Jennifer Lawrence hasn’t won an Oscar for reading aloud from the phone book just yet, but she may be about to be nominated for selling a mop. There’s a scene in the middle of Joy, Lawrence’s third and latest film with David O. Russell – a biopic of Joy Mangano, the inventor of the Miracle Mop – in which Joy finds herself in front of the cameras on the QVC Shopping Network, clutching a plastic floor-scrubbing device of her own invention.
The name Miracle Mop is well-chosen. Joy’s entire life, let alone her linoleum, is sorely in need of divine intervention. Rudy (Robert De Niro), her exasperating father, has recently moved into her basement, after being dumped on the doorstep by his ex-partner like a malfunctioning washing machine. Her mother Carrie (Virginia Madsen), a kind of lace-edged satin pillowcase in human form, is horrified – as is Joy’s buffoonishly useless ex-husband Tony (Édgar Ramírez), who for the past two years has been very contentedly living in the basement by himself.
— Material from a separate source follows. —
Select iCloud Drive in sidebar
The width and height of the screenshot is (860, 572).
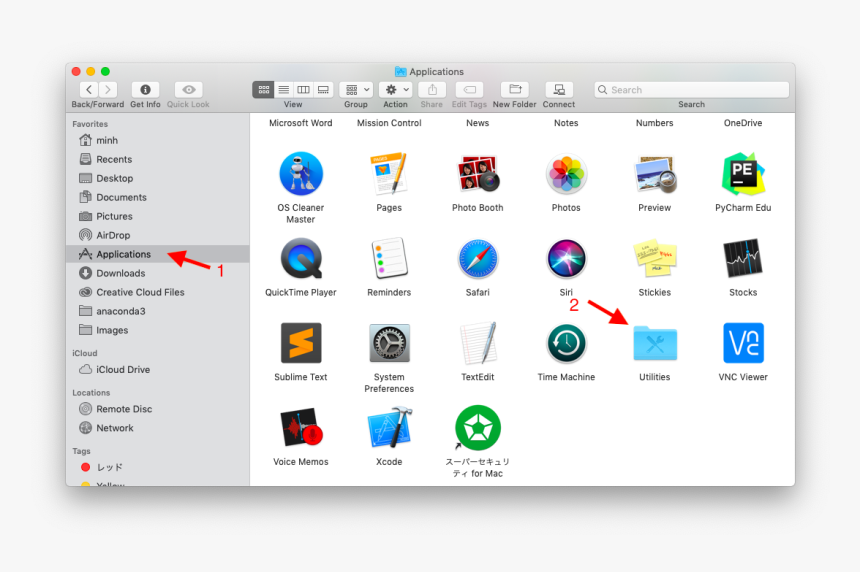(x=123, y=369)
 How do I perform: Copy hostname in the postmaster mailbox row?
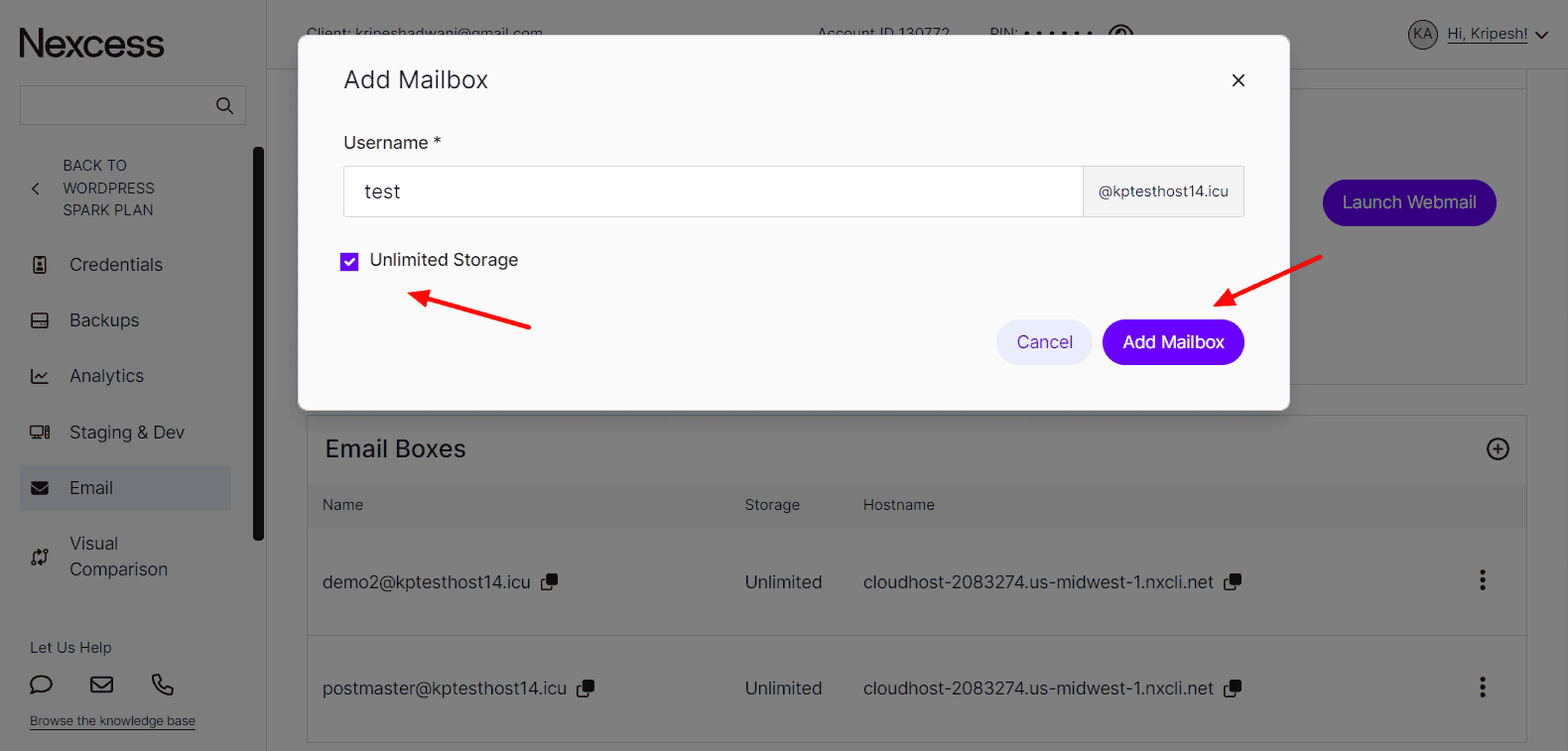pos(1233,688)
Inspiration for the Miracle Mop doesn’t so much strike as dawn – the first rays piercing the clouds when Joy is, as usual, cleaning up after this trio of adult children (this time, a couple of broken glassfuls of red wine, sloshed across the deck of her father’s new girlfriend’s boat: Joy’s three actual children are as good as gold by comparison).
As she wrings out the mop-head by hand, she looks down at her palms, pierced by glass and spotted with blooms of blood, and realises things have to change. In the long term, the answer is adequate support from her family, and acknowledgement of her impossible workload. But in the meantime, a mop that could squeeze itself out would be great.
Fast-forward to the present, and bang. This is the flashpoint, to quote Bradley Cooper’smustard-jacketed QVC executive, who’s hovering on the sidelines, at which “the ordinary meets the extraordinary” – where a dirty mop-head has the power to wring itself, and Joy’s similarly grimy existence starts to turn itself inside out. Caught in the glare of the studio lights, she fumbles to find the right words.
But soon, that miraculous mop-head is gliding across the floor, and the sales lines start to ring. For the first time in the 17 years since her parents divorced, Joy feels successful – and with that success comes a rush of vindication so heady it prickles in your eyes like electricity. Lawrenceis wiping up chocolate syrup and baby food, and it’s laugh-out-loud-ridiculously moving.
Since Joy is a David O. Russell film, the presence of a) Lawrence and b) bizarre, fizz-popping explosions of catharsis are to be expected. But the ringmaster of The Fighter, Silver Linings Playbook and American Hustle seems to have mellowed a little, which means fewer outright belly laughs, but a more layered and involving emotional landscape. (Though there are still some yelp-out-loud moments in Russell’s script – not least of all De Niro’s description of his ex-wife as “like a gas leak: we don’t see you, we don’t smell you, but you’re killing us all silently”, and a bizarre soap opera, all paste diamonds and plywood walls, that's constantly on televisions, as if it's being broadcast live around the clock.)
Russell is no stranger to using the extended family unit as a prefabricated framework for rackety screwball mayhem – the technique gave The Fighter and Silver Linings Playbook their most robustly enjoyable scenes, and here, he also puts it to expert use. Joy’s household is always full of faces: in addition to her parents, ex-husband and children, her envious half-sister Peggy (Elizabeth Röhm), her supportive grandmother (a superb, tremulously beautiful Diane Ladd, who also narrates), her best friend Jackie (Dascha Polanko), her father’s girlfriend and Miracle Mop’s main investor Trudy (Isabella Rossellini), and even a friendly Haitian plumber (Jimmy Jean-Louis) always seem to be around, as if they’ve just come tumbling out of the hallway cupboard.
But it’s Lawrence’s liaison with the beautifully on-form Cooper that stay with you most – not because their relationship is all that romantic (in fact it’s largely professional), but because it brings a counterintuitive dignity and grace to what on the face of things seems to be a throwaway, eccentric tale.
Though he works for a cable TV shopping channel, Cooper’s character comports himself like a Golden Age Hollywood filmmaker – rhapsodising about old-school studio heads Jack Warner and Darryl F. Zanuck, and passionately urging his cameras mid-broadcast to “give me the hands” and “cut to the syrup”.
He likens his and Joy’s meeting to the moment the great director David O. Selznick met Jennifer Jones, a former hat model whose collaborations with Selznick made her a star of Classical Hollywood cinema – and Russell is drawing an additional, impertinent but irresistible parallel with his and Lawrence’s own creative alliance.
While the Golden Age may be long gone, its spirit endures in Joy. It’s the best kind of actor-director collaboration. Take the sum of its parts, double it, and you’re almost there.